Jacques-Henri Lartigue, héritier, descendant d'une famille bourgeoise, a
laissé un témoignage édifiant sur le bonheur d'être riche. Très tôt son
père lui offrit un appareil de photographie. Il a composé la chronique
d'une famille fortunée au xxe siècle, réunissant en 130 albums la
multitude de clichés qu'il réalisa en témoin infatigable de sa propre
vie et de celle de ses proches. Des jeux d'enfants dans les jardins de
Paris et dans le parc du château familial aux palaces de la Riviera en
passant par les premiers essais d'envol d'aéronefs primitifs et par les
premières voitures, J.-H. Lartigue a enregistré le bonheur de vivre des
privilégiés de la fortune. Son éducation et sa vie mettent en évidence
la combinaison des formes de richesse : économique, mais aussi
culturelle et sociale. Les précepteurs à domicile prennent en charge ces
différents aspects, dans un mélange harmonieux d'instruction et
d'éducation, appréhendant la totalité de la personnalité de leur jeune
élève. De larges plages de temps sont consacrées au sport, complément
indispensable du rapport au corps. Le capital physique est l'un des
éléments permettant d'affirmer son excellence aux autres, il donne
l'assurance de ceux qui ont de la classe, c'est-à-dire les qualités
nécessaires pour être au sommet de la société.

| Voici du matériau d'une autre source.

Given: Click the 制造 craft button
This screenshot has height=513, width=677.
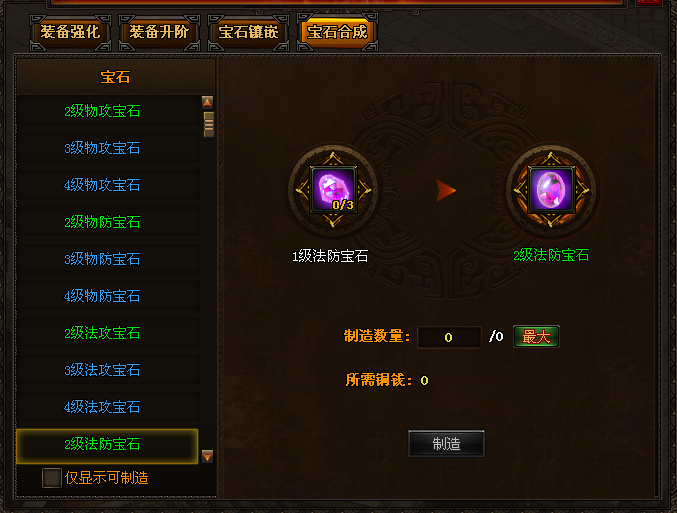Looking at the screenshot, I should [x=446, y=443].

L'incorporation des privilèges aboutit à la naturalisation des qualités
sociales, donc arbitraires puisque liées à la naissance, à leur
transfiguration en qualités personnelles et innées. Cette confusion
entre l'inné et l'acquis permet de vivre la bonne fortune, la chance de
la naissance, non comme une injustice, comme un hasard, mais comme le
résultat naturel de l'exceptionnalité de la personne.

Il en est ainsi du privilège d'appartenir à une dynastie. Cela apparaît
tout naturel, ce qui a un fond de vérité : nous arrivons tous du fond
des âges à travers de multiples générations d'ancêtres. Mais seules la
fortune et la réussite sociale permettent de constituer ces lignées,
réelles mais obscures, en généalogies dûment répertoriées et vivantes.
Leur présence sur les murs du château, classé monument historique par
les instances étatiques, conforte, avec les portraits des ancêtres, le
statut de cette demeure comme berceau de la mémoire familiale. Pour qui
a grandi dans un tel décor, rien que de plus naturel que d'évoquer le
ministre de Louis XIV ou le maréchal d'Empire sous le regard desquels la
famille tient ses dîners.

Rien de tel dans les barres de logements HLM où mijotent les problèmes
sociaux, au point qu'on les fait parfois imploser sous le regard de ceux
qui y passèrent leur enfance et qui voient ainsi disparaître un témoin
majeur de leurs années de jeunesse. Deux poids, deux mesures : alors que
les riches vivent de plus en plus leur (bonne) fortune comme la
récompense de leurs immenses mérites, ce que, selon de récents sondages,
nombre de leurs concitoyens semblent leur accorder, les plus humbles, en
échec social, vivent avec culpabilité une pauvreté qu'ils ne peuvent
devoir qu'à eux-mêmes. Ne subsistent-ils pas aux crochets des créateurs
d'emplois et de richesses, sur lesquels l'Etat puise les ressources
fiscales qui permettent aux assistés de vivre sans travailler ? Le
consensus qui paraît s'étendre sur le caractère incontournable de
l'économie de marché renforce la bonne conscience et l'assurance de soi
des nantis, tout en culpabilisant les plus pauvres.
Décidément, mieux vaut être financier que savetier.